- REQUIREMENT -
Write all of the entries out again exactly.

- Records contained in a dataset -

--

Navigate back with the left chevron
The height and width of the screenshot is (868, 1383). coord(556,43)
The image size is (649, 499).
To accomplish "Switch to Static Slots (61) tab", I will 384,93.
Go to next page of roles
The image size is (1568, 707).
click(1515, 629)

--

- SOLUTION FOR THIS PROBLEM -
Navigate back with the left chevron
The height and width of the screenshot is (868, 1383). coord(556,43)
The image size is (649, 499).
To accomplish "Switch to Static Slots (61) tab", I will 384,93.
Go to next page of roles
The image size is (1568, 707).
click(1515, 629)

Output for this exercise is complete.